- Ruisi Location in Georgia Ruisi Ruisi (Shida Kartli)
- Coordinates: 42°2′4″N 43°57′25″E﻿ / ﻿42.03444°N 43.95694°E
- Country: Georgia
- Region: Shida Kartli
- Municipality: Kareli
- Elevation: 670 m (2,200 ft)

Population (2014)
- • Total: 5,139
- Time zone: UTC+4 (Georgian Time)

= Ruisi (village) =

Ruisi (რუისი /ka/) is a village in the Kareli District of Shida Kartli region of the Republic of Georgia. About 3 km from the district administrative center Kareli and 10 km from the city of Gori, Ruisi is one of the oldest centers of Christianity in Georgia. The bishop of Ruisi was mentioned already in the beginning of 6th century. The Ruisi cathedral dates back to the 8th century.
==The Ruisi massacre==

Ruisi was the site of the Ruisi Massacre (რუისის ტრაგედია), also known as the Phaniashvili Tragedy (ფანიაშვილების ტრაგედია), a mass execution carried out by Bolshevik forces in early autumn of 1924. As part of a broader campaign of Soviet terror following the failed August uprising against Bolshevik rule, 94 villagers—primarily members of noble families—were executed near the Lashe-Tskali canal. Local agitators, aided by criminals and supported by the punitive squad from Gori, accused the families of supporting Kakutsa Cholokashvili’s anti-Soviet insurgency. The victims, including women and children, were lured under the pretense of relocation and then brutally murdered during the night. Only two people survived.

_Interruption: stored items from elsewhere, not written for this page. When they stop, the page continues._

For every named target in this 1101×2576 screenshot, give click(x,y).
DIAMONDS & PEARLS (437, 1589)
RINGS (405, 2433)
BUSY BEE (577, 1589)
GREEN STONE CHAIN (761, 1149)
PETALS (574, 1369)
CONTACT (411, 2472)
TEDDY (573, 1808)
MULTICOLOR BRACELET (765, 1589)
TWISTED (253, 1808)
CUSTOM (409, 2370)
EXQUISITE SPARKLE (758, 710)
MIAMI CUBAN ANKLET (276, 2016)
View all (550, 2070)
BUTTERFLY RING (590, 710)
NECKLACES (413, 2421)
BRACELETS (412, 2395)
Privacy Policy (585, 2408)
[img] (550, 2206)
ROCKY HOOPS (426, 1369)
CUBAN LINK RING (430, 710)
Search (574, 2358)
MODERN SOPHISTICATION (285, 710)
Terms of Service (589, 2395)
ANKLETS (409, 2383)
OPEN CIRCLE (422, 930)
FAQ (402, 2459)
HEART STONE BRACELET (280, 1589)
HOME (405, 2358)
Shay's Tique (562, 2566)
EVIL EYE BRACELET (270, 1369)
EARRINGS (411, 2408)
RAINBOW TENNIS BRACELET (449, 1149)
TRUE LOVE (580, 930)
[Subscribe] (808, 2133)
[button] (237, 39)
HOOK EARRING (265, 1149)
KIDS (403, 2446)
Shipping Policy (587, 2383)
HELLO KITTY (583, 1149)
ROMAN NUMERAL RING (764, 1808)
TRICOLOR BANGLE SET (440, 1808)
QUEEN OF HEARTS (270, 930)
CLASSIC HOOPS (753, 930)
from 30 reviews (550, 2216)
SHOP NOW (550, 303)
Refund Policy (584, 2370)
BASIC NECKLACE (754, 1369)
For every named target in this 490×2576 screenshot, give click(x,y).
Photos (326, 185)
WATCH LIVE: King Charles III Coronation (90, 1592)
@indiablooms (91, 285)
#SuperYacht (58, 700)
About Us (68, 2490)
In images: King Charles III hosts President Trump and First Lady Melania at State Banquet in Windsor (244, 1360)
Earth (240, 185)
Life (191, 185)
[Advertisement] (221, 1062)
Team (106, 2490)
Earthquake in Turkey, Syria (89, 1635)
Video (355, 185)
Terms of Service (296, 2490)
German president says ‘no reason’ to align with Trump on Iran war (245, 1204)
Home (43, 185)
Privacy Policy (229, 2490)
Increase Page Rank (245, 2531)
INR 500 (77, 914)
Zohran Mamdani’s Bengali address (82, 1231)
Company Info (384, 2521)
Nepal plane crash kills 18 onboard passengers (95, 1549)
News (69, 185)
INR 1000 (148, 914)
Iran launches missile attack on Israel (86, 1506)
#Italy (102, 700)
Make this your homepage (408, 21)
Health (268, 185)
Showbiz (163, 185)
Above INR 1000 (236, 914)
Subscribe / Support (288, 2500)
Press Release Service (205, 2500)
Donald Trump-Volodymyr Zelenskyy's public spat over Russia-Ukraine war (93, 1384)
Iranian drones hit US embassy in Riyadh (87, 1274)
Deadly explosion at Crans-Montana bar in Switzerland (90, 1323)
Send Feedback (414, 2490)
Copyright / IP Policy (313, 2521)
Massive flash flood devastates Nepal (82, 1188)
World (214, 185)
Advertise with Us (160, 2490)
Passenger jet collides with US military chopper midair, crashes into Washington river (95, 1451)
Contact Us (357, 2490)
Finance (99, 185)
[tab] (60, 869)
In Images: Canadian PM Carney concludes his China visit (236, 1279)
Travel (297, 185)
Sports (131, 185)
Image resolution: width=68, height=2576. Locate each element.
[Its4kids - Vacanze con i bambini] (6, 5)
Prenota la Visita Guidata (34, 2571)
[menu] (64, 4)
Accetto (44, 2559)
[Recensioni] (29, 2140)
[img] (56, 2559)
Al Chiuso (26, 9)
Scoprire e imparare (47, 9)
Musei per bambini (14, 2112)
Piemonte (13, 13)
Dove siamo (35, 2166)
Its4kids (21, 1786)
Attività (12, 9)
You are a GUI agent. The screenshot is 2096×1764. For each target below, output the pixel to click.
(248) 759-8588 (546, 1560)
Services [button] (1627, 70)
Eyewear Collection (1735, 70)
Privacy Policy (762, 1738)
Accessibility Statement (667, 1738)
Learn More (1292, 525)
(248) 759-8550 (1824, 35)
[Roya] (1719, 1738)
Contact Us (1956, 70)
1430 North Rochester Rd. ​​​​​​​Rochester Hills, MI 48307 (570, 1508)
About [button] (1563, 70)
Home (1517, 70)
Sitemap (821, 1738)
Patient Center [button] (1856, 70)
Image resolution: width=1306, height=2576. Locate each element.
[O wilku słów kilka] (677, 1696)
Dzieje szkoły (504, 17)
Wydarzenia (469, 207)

A small red-brick memorial, built in 2004 approximately 500 meters from the highway near Ruisi, now marks the site of the massacre. Erected on the initiative of village chairman Lado Buziashvili and with support from descendants of the victims, the memorial stands as a modest but powerful tribute to the lives lost and a symbol of remembrance within the local community.